— HOW TO COMPLETE THIS TASK —
Begin at the line below that holds "Open the aeschylus-stan-account profile link" and end at the line that holds "The width and", transcribing each line exactly and skipping any picture.

Start of AVAILABLE DATA

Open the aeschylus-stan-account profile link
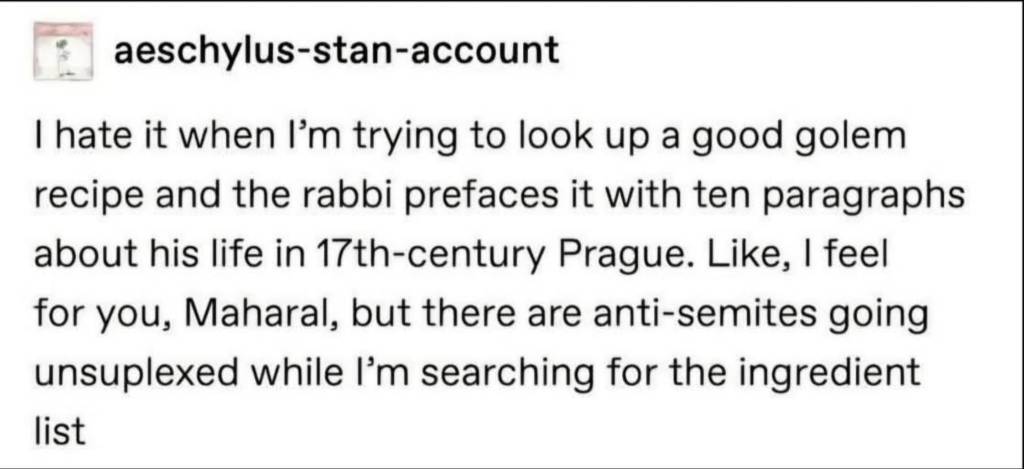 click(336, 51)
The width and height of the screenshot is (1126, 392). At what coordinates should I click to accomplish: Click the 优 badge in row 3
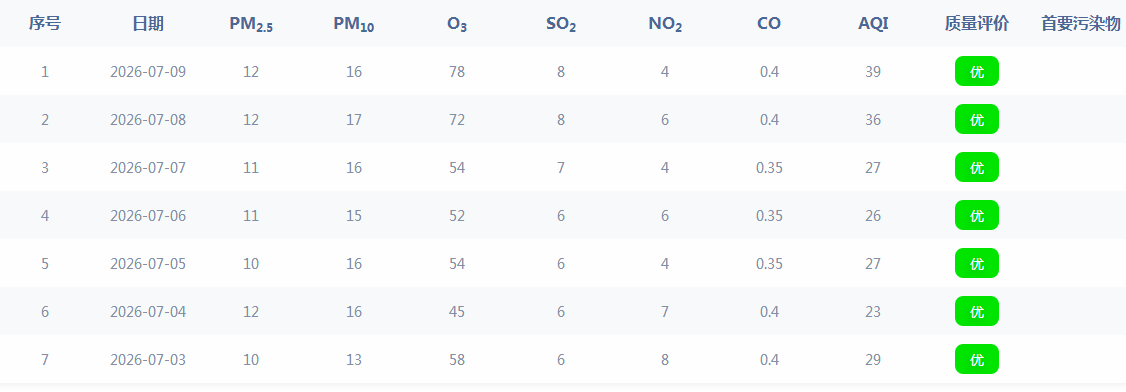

End of AVAILABLE DATA
Start of AVAILABLE DATA

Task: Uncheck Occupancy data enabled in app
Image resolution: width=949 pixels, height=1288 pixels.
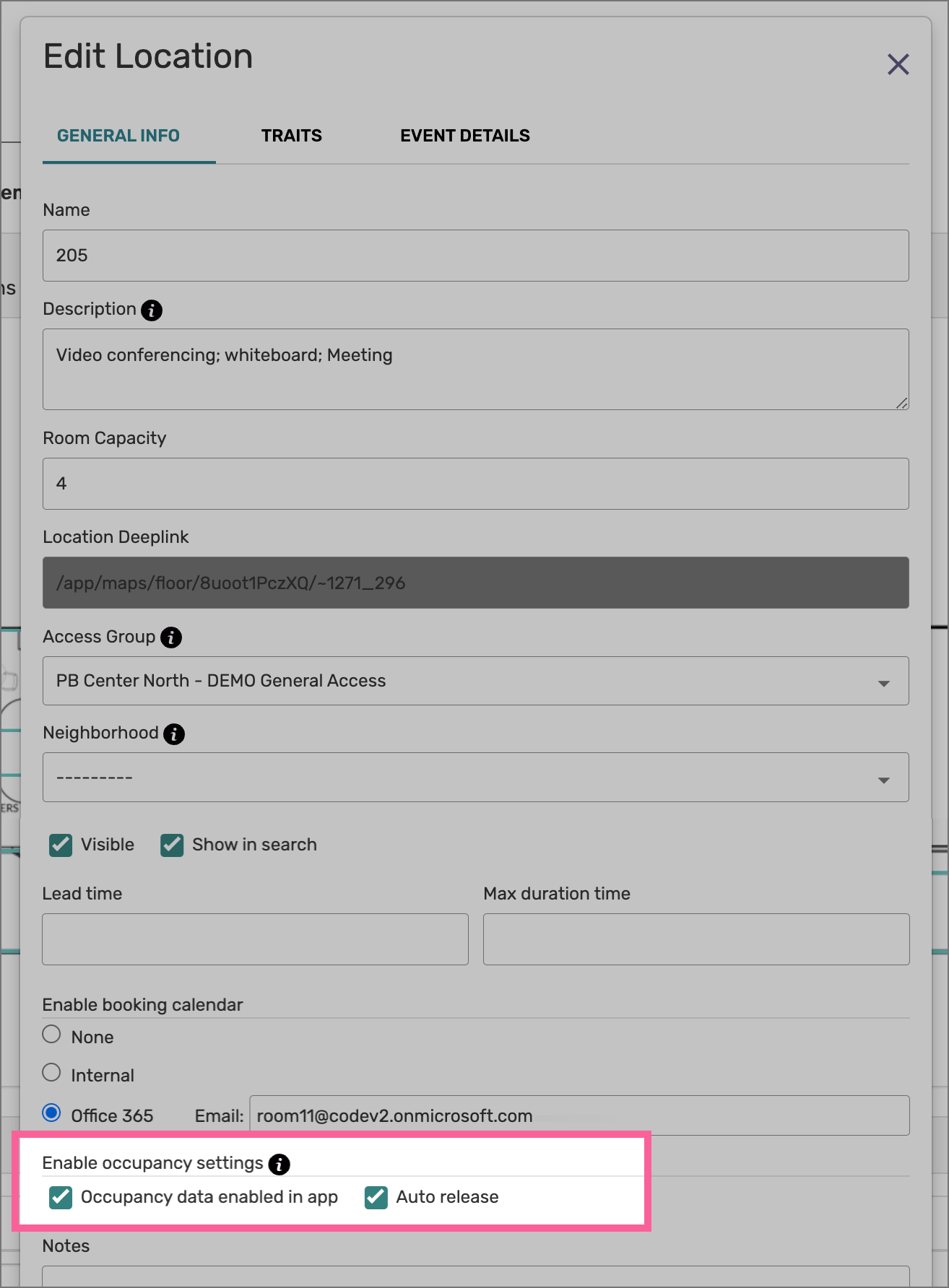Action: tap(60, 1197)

End of AVAILABLE DATA

— ANSWER BELOW —
Open the aeschylus-stan-account profile link
 click(336, 51)
The width and height of the screenshot is (1126, 392). At what coordinates should I click to accomplish: Click the 优 badge in row 3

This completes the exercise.